With this blog, PHA Medical Services staffer, Briana Rivas-Morello, concludes the story of PHA's World PH Day (and week!) travels. Here are her observations.
|Briana presents to conference attendees.|
Sociedad Latina de HP consists of representation by 16 Spanish-speaking organizations in Latin America and Europe. The Día Mundial de la Hipertensión Pulmonar event brought together patients, family members and medical professionals to network, learn from each other and, most importantly, become more empowered to fight the disease. It was fascinating to watch presentations ranging from basic PH diagnosis and management, to the complex psychosocial issues that patients may face and the best coping strategies for living with PH. In presentation after presentation, I watched patients and caregivers engage and truly empower themselves in their fight against the disease.
PHA in particular was invited to present on how to organize patient support groups and maximize community involvement. In the past decades, the PH community has grown tremendously, and this is no exception in the Latin American community. As these groups continue to increase in numbers and capacity, they are facing new challenges. Most groups, as PHA did a few decades ago, originated as patient support groups, organized by and for patients. As they grow, Latin American groups are now beginning to grapple with such questions as:
- In what ways can medical professionals become more involved?
- In what ways might government or health ministry officials become more involved?
- What can family members and friends do to help?
|Migdalia Denis, the president of Sociedad Latina de HP,|
presents Dr. Sandoval with his award.
While in Colombia, I was especially excited to see Dr. Julio Sandoval receive the first Sociedad Latina de HP medical excellence award. Dr. Sandoval, of the Instituto Nacional de Cardiología in Mexico, is a longtime partner of PHA, and it was an absolute privilege to see him win the award. As I watched him receive the plaque, I couldn't help but reflect that it was an absolute and tangible representation of what World PH Day is - unity and collaboration in the fight against PH. We are all working together, in all ways that we can, involving as many players as we can.

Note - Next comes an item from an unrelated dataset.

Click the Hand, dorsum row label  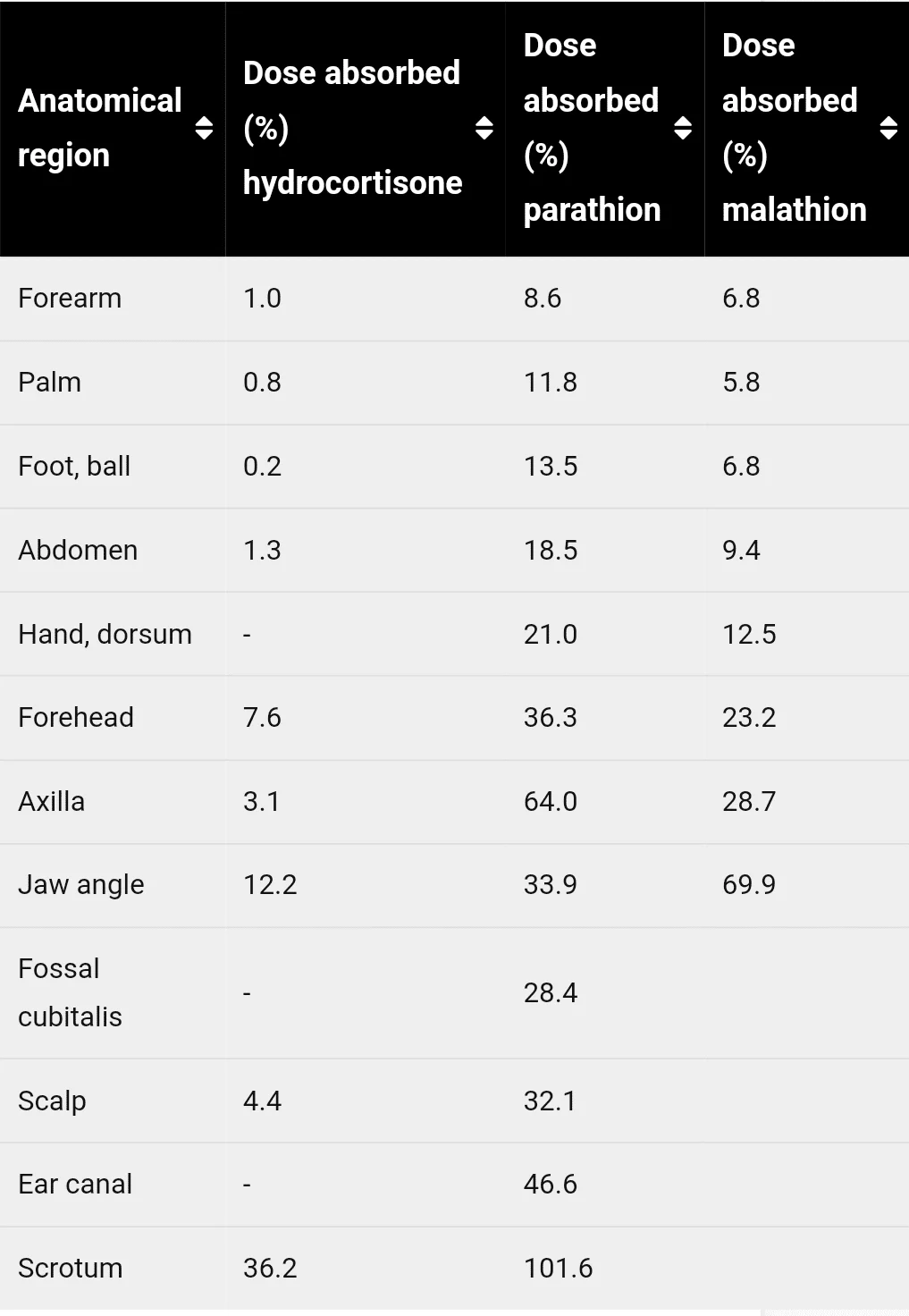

PHA is extremely excited to continue to partner with the Sociedad Latina de HP to provide support and education to all those living with PH. This partnership is particularly important as PHA continues to develop its Spanish educational content. At the end of 2013, PHA hosted its first Spanish webinar on www.PHAssociation.org/SalonDeClases, and the second Spanish webinar just about one month ago. I was able to share this event with attendees at the meeting and receive feedback on our Spanish programming which will better help us reach more patients' needs.
|Briana (left) and Yanira Polonia, a support group leader for the|
Dominican Republic group, visit a famous statue while
traveling in Colombia for the conference.